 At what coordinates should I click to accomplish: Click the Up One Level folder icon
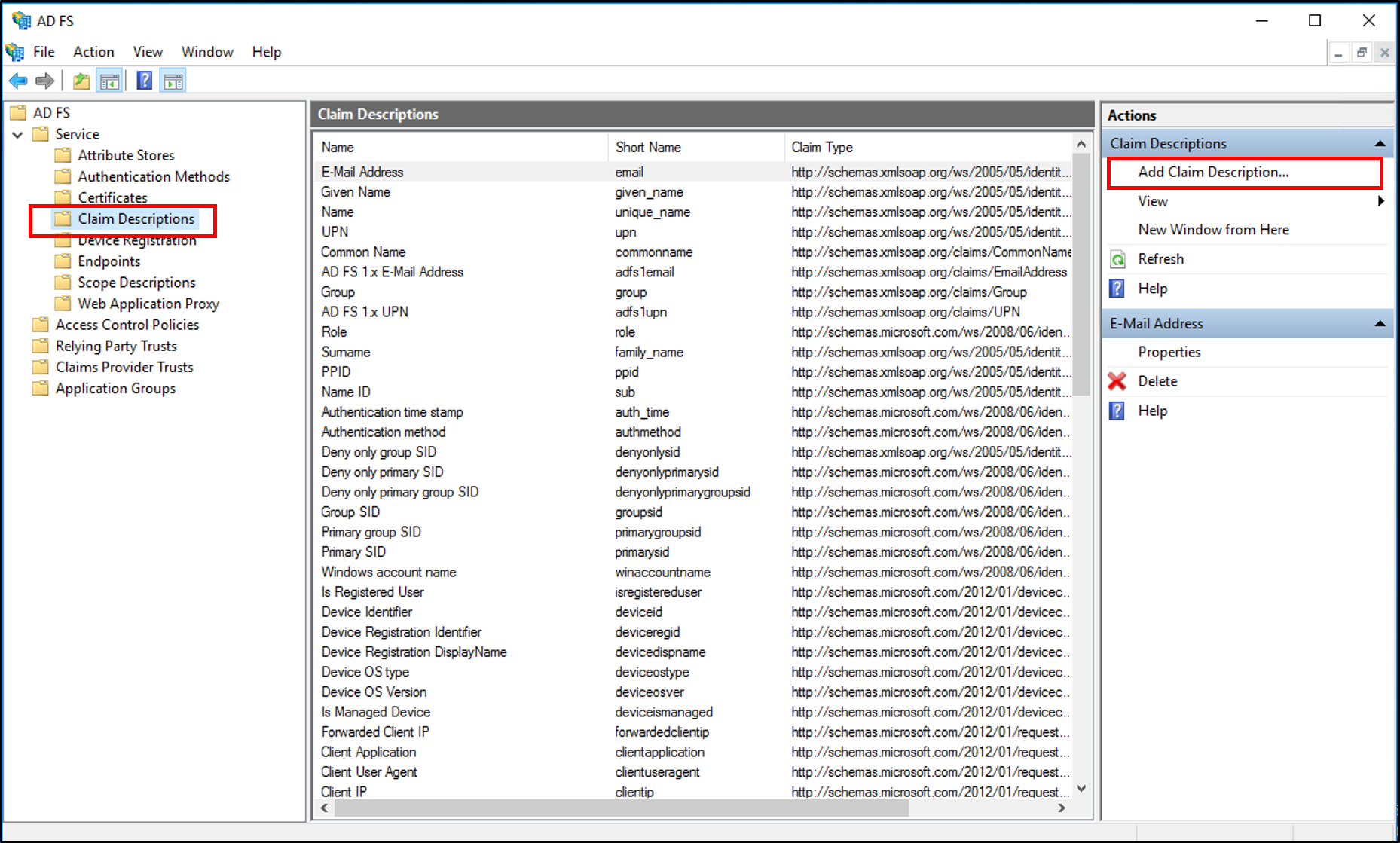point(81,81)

________________________

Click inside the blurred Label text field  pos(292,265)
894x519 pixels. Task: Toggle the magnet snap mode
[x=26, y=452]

________________________

Copy out the entries verbatim between the line holding "At what coordinates" and the line holding "point(81,81)", inclusive, omitting the pictures.

# TASK RESULT
 At what coordinates should I click to accomplish: Click the Up One Level folder icon
point(81,81)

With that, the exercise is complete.